Text provided:
>> Start
From: Killoy Richard-P29744 (Richard.Killoy@motorola.com)
Date: Wed Mar 08 2000 - 07:32:19 PST
So our nominal board thickness of 0.062" comes from old plywood laminating
I am always amused at how some of the dimensions or specifications we
eventually use come about.
Here is a story someone sent me awhile back, for engineers, it is quite
Subject: Barriers To Innovation
The US Standard railroad gauge (distance between the rails) is 4 feet,
8.5 inches. That's an odd number. Why was that gauge used? Because,
that's the way they built them in England, and the US railroads were
built by English expatriates. Why did the English people build them
like that? Because the first rail lines were built by the same people
who built the pre railroad tramways, and that's the gauge they used.
Why did "they" use that gauge then? Because the people who built the
tramways used the same jigs and tools that they used for building
wagons, which used that wheel spacing. Okay! Why did the wagons use
that odd wheel spacing? Well, if they tried to use any other spacing,
the wagons would break on some of the old long distance roads, because
that's the spacing of the old wheel ruts. So who built these old
rutted roads? The first long distance roads in Europe were built by
Imperial Rome for the benefit of their legions. The roads have been
used ever since.
And the ruts? The initial ruts, which everyone else had to match for
fear of destroying their wagons, were first made by Roman war
chariots. Since the chariots were made for or by Imperial Rome, they
were alike in the matter of wheel spacing. Thus, we have the answer to
the original questions. The United States standard railroad gauge of 4
feet, 8.5 inches derived from the original specification for an
Imperial Roman army war chariot. Specs and bureaucracies live forever.
>> End
Work required: Reproduce the railroad gauge post verbatim, everything from "And the ruts?" down to "bureaucracies live forever.". The material after this point is separate from the post on railroad gauge.

Entries:
>> Start
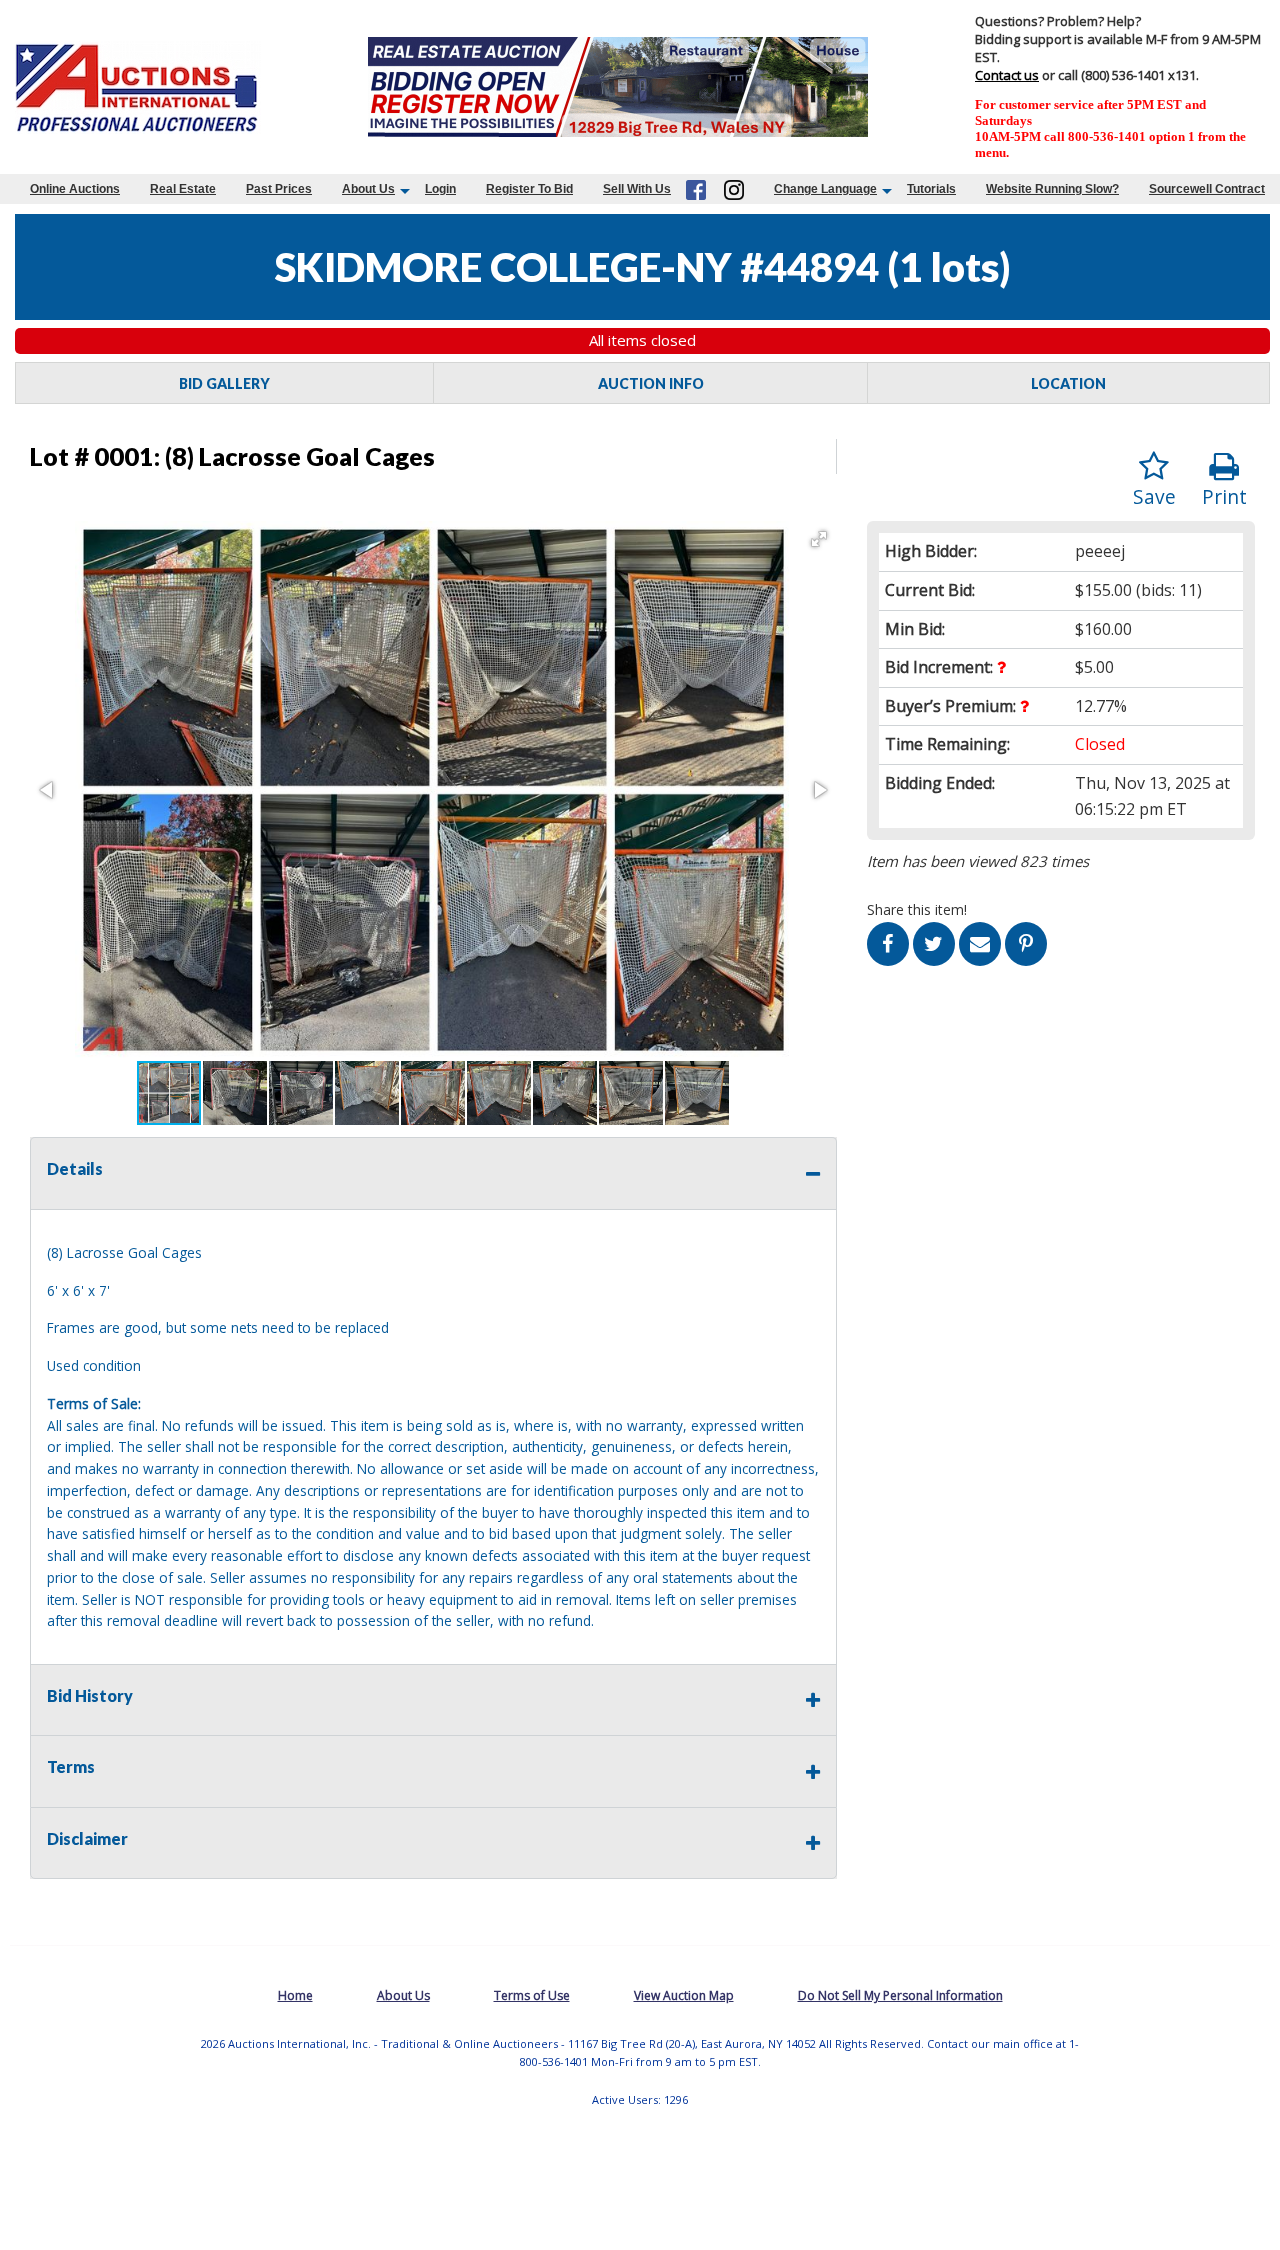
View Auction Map (684, 1995)
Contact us (1007, 75)
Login (440, 189)
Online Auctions (75, 189)
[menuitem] (75, 189)
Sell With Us (637, 189)
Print (1224, 496)
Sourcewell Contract (1207, 189)
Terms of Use (532, 1995)
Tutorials (931, 189)
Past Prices (279, 189)
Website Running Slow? (1052, 189)
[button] (819, 539)
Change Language (825, 189)
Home (295, 1995)
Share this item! (917, 909)
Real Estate (183, 189)
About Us (368, 189)
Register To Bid (529, 189)
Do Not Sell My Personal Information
>> End
The reply:
And the ruts? The initial ruts, which everyone else had to match for
fear of destroying their wagons, were first made by Roman war
chariots. Since the chariots were made for or by Imperial Rome, they
were alike in the matter of wheel spacing. Thus, we have the answer to
the original questions. The United States standard railroad gauge of 4
feet, 8.5 inches derived from the original specification for an
Imperial Roman army war chariot. Specs and bureaucracies live forever.